=== Problem to solve ===
Could you give the data below again, exactly and completely?

=== Input data ===
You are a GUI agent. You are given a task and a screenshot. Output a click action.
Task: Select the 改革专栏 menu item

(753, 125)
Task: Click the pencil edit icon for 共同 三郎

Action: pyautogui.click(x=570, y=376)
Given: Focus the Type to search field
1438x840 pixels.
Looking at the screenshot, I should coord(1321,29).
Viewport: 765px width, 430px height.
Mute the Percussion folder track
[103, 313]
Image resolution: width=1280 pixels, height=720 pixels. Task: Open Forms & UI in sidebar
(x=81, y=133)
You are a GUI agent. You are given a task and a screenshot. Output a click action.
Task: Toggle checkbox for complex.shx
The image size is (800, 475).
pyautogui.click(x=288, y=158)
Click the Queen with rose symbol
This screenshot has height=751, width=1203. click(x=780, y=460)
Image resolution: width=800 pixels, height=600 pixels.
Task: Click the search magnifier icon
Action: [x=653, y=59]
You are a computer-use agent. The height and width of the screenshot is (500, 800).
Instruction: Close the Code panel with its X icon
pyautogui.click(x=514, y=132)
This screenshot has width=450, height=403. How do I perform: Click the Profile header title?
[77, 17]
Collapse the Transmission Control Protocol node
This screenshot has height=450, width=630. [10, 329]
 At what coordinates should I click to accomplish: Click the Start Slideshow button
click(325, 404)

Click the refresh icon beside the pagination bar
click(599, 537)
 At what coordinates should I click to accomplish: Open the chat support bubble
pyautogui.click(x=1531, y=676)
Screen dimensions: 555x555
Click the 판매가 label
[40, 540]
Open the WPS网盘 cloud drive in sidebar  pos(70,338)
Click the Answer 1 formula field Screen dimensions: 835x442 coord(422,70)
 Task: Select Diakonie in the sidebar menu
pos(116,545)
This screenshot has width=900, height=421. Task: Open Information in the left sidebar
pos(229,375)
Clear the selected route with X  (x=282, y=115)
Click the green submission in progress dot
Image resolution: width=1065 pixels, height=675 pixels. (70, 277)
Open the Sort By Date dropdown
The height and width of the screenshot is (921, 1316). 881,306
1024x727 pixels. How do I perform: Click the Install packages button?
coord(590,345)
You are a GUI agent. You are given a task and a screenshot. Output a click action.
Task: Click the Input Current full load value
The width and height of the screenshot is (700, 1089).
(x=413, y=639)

=== Answer to the exercise ===
You are a GUI agent. You are given a task and a screenshot. Output a click action.
Task: Select the 改革专栏 menu item

(753, 125)
Task: Click the pencil edit icon for 共同 三郎

Action: pyautogui.click(x=570, y=376)
Given: Focus the Type to search field
1438x840 pixels.
Looking at the screenshot, I should coord(1321,29).
Viewport: 765px width, 430px height.
Mute the Percussion folder track
[103, 313]
Image resolution: width=1280 pixels, height=720 pixels. Task: Open Forms & UI in sidebar
(x=81, y=133)
You are a GUI agent. You are given a task and a screenshot. Output a click action.
Task: Toggle checkbox for complex.shx
The image size is (800, 475).
pyautogui.click(x=288, y=158)
Click the Queen with rose symbol
This screenshot has height=751, width=1203. click(x=780, y=460)
Image resolution: width=800 pixels, height=600 pixels.
Task: Click the search magnifier icon
Action: [x=653, y=59]
You are a computer-use agent. The height and width of the screenshot is (500, 800).
Instruction: Close the Code panel with its X icon
pyautogui.click(x=514, y=132)
This screenshot has width=450, height=403. How do I perform: Click the Profile header title?
[77, 17]
Collapse the Transmission Control Protocol node
This screenshot has height=450, width=630. [10, 329]
 At what coordinates should I click to accomplish: Click the Start Slideshow button
click(325, 404)

Click the refresh icon beside the pagination bar
click(599, 537)
 At what coordinates should I click to accomplish: Open the chat support bubble
pyautogui.click(x=1531, y=676)
Screen dimensions: 555x555
Click the 판매가 label
[40, 540]
Open the WPS网盘 cloud drive in sidebar  pos(70,338)
Click the Answer 1 formula field Screen dimensions: 835x442 coord(422,70)
 Task: Select Diakonie in the sidebar menu
pos(116,545)
This screenshot has width=900, height=421. Task: Open Information in the left sidebar
pos(229,375)
Clear the selected route with X  (x=282, y=115)
Click the green submission in progress dot
Image resolution: width=1065 pixels, height=675 pixels. (70, 277)
Open the Sort By Date dropdown
The height and width of the screenshot is (921, 1316). 881,306
1024x727 pixels. How do I perform: Click the Install packages button?
coord(590,345)
You are a GUI agent. You are given a task and a screenshot. Output a click action.
Task: Click the Input Current full load value
The width and height of the screenshot is (700, 1089).
(x=413, y=639)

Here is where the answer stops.